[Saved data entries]
- - - -
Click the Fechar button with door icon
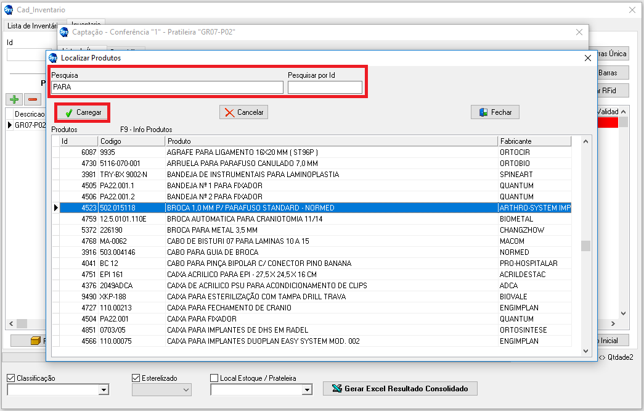Viewport: 644px width, 411px height. point(495,112)
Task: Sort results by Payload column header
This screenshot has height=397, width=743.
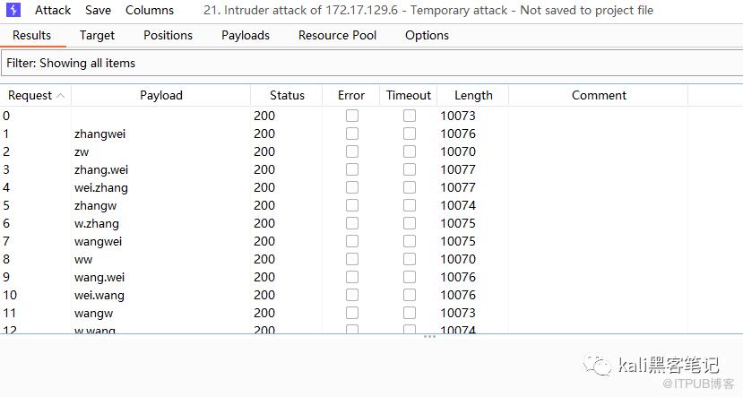Action: (161, 96)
- - - -
__Task directions__. Where the line containing "Task: Sort results by Payload column header" appears in the records above, begin copying and continue exactly through the last line, with nothing else; omit every picture.

__Your response__.
Task: Sort results by Payload column header
This screenshot has height=397, width=743.
Action: (161, 96)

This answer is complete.